### SELECTED EXTRACT
....

Personal information
- Full name: Ali Ahmad Asad Hajabi
- Date of birth: 2 May 2004 (age 22)
- Place of birth: Jordan
- Height: 1.91 m (6 ft 3 in)
- Positions: Left-back; center-back;

Team information
- Current team: Al-Hussein
- Number: 33

Youth career
- –2024: Al-Ahli

Senior career*
- Years: Team / Apps / (Gls)
- 2024: Al-Ahli
- 2024–: Al-Hussein / 25 / (1)

International career^{‡}
- 2019: Jordan U17
- 2023: Jordan U20 / 4 / (0)
- 2025–: Jordan U23 / 7 / (0)
- 2025–: Jordan / 6 / (0)

Medal record
Representing Jordan
Men's football
FIFA Arab Cup
| Runner-up | 2025 Qatar | Team |

= Ali Hajabi =

Jordanian footballer

Ali Ahmad Asad Hajabi (علي أحمد حجبي, Алый ыкъо Ахьмэд Кушъу Шапсыгъ; born 2 May 2004) is a Jordanian professional footballer who plays as a defender for the Jordanian club Al-Hussein and the Jordan national team.

==Club career==
===Early career===
Born in Jordan to Circassian-Jordanian parents, Hajabi began his career at Al-Ahli.

===Al-Hussein===
On 24 July 2024, Hajabi moved from Al-Ahli to Al-Hussein for an undisclosed fee or length.

On 16 August 2024, Hajabi was noted to have contributed to a goal for Al-Hussein in the Northern Derby against Al-Ramtha, assisting a ball to Abdullah Al-Attar in a 2–1 victory.

....

### DATASET
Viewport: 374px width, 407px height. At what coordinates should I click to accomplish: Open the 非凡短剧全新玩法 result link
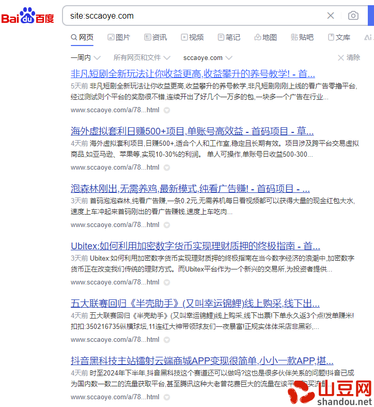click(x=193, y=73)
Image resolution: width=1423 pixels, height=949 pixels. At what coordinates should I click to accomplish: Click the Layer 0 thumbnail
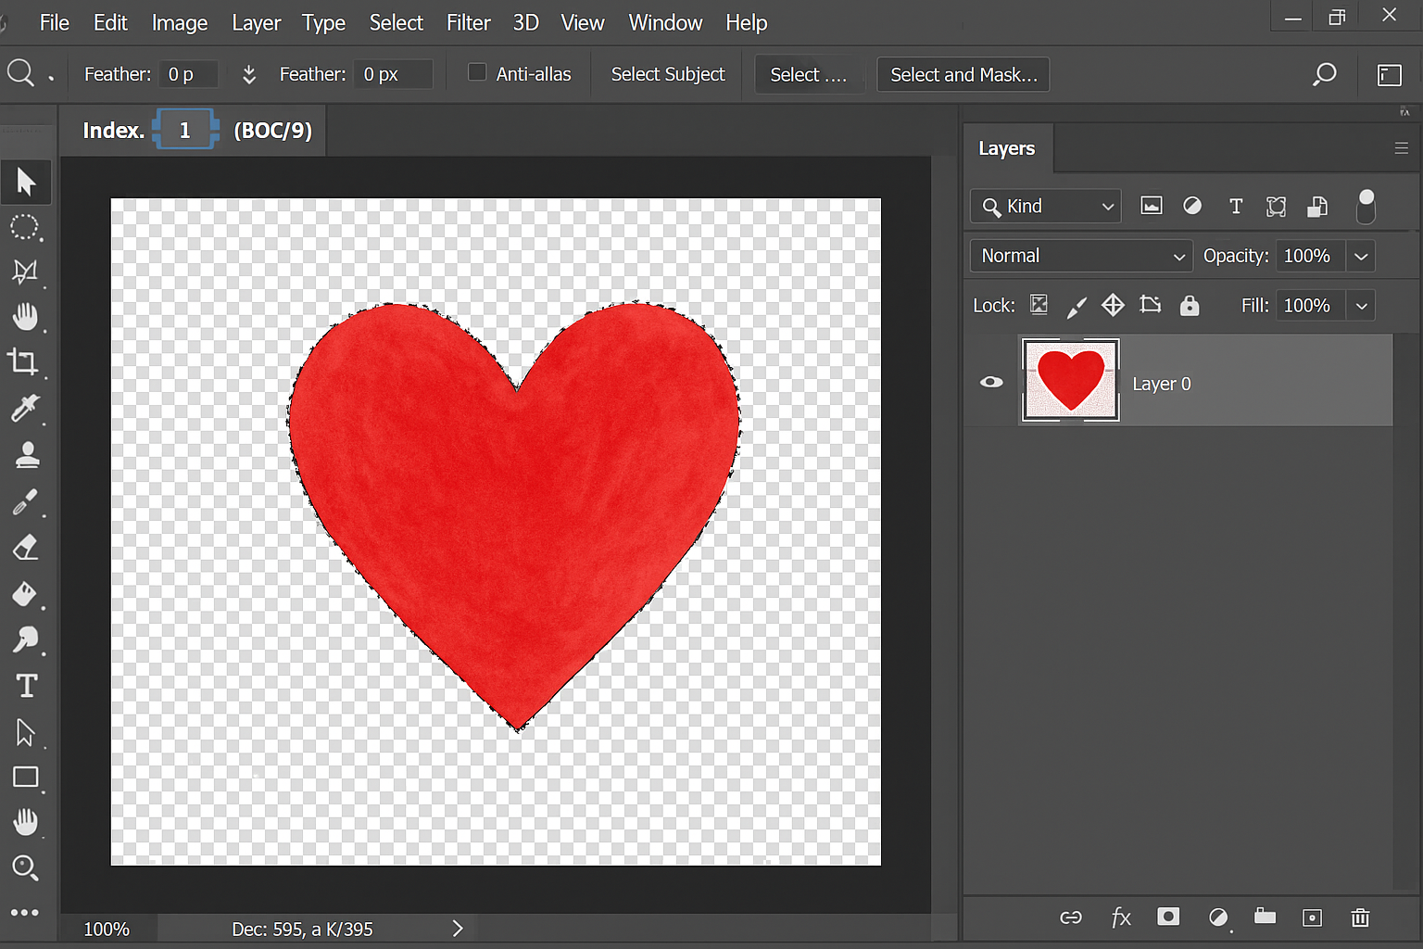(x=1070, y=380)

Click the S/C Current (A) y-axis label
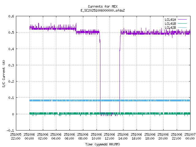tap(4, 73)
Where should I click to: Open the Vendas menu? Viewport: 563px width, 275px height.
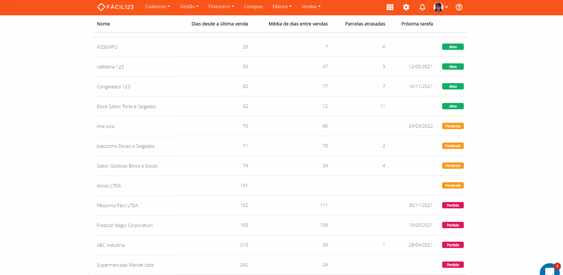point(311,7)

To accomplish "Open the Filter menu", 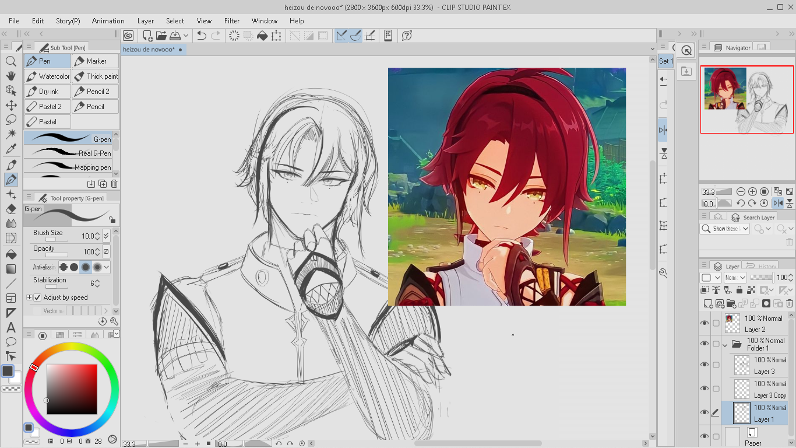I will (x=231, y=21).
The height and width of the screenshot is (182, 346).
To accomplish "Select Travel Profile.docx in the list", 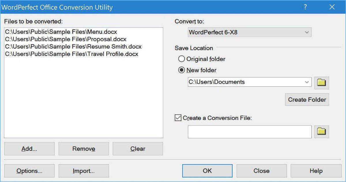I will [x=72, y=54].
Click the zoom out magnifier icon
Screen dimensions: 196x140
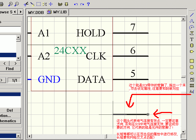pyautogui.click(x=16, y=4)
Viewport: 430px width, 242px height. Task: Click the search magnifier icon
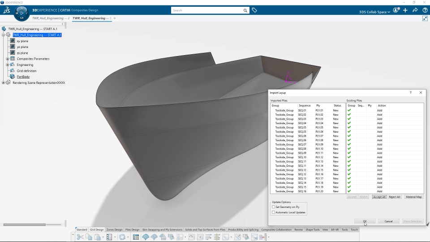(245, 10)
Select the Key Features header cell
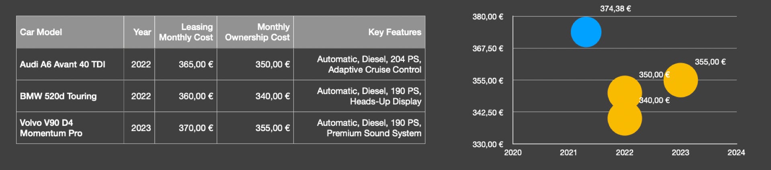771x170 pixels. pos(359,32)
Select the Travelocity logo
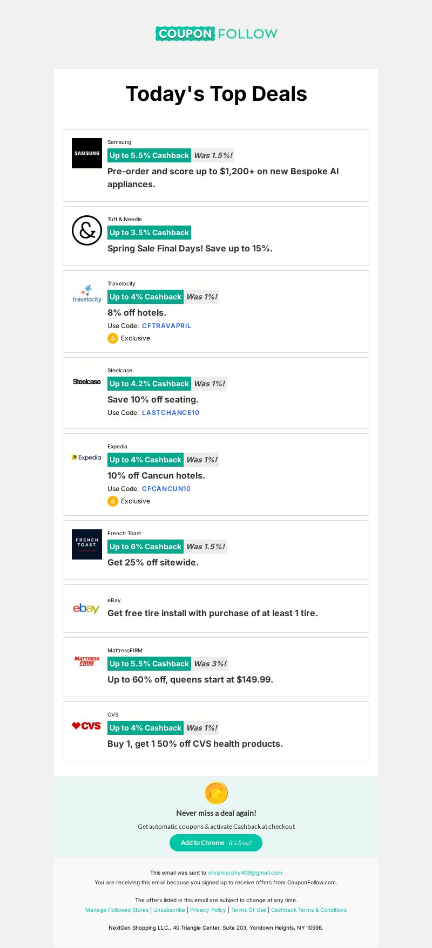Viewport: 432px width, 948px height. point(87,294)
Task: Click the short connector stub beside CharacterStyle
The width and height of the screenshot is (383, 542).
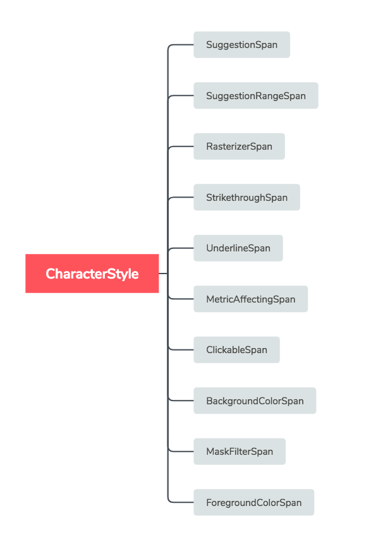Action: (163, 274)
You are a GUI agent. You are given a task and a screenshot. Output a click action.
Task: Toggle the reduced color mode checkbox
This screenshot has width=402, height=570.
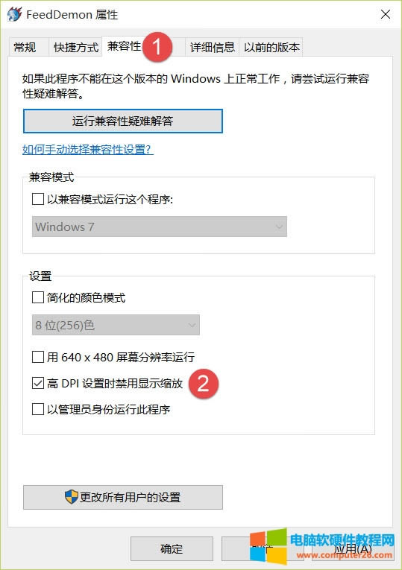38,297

....

### PROBLEMS TO SOLVE
A – Transcribe the part of the article on footballer Ali Hajabi from "- 2024: Al-Ahli" to "Jordan / 6 / (0)".
B – Pick up the article on footballer Ali Hajabi after its last sentence and continue it.

### EXERCISE ANSWERS
A –
- 2024: Al-Ahli
- 2024–: Al-Hussein / 25 / (1)

International career^{‡}
- 2019: Jordan U17
- 2023: Jordan U20 / 4 / (0)
- 2025–: Jordan U23 / 7 / (0)
- 2025–: Jordan / 6 / (0)

B –
==International career==
Hajabi began his international career in September 2019 as a Jordan U-16 player. On 19 January 2023, Hajabi participated with the Jordan U-20 in an international friendly against Iran.

On 26 August 2023, Hajabi got called up to the preliminary roster of the Jordan U-23 team for the 2024 AFC U-23 Asian Cup qualification process, to which on 5 September, Hajabi made the final roster.

On 23 August 2024, Hajabi was called up to the preliminary roster of the Jordan national football team. On 11 October 2024, it was announced by the Jordan Football Association that Ali Hajabi would get called up to the national team, after Husam Abu Dahab suffered from an ankle injury against South Korea.

On 21 November 2025, Hajabi was called-up to the senior team for the 2025 FIFA Arab Cup, having participated in four of the five matches, including a start against Egypt.

On 23 December 2025, Hajabi was called up to the 2026 AFC U-23 Asian Cup.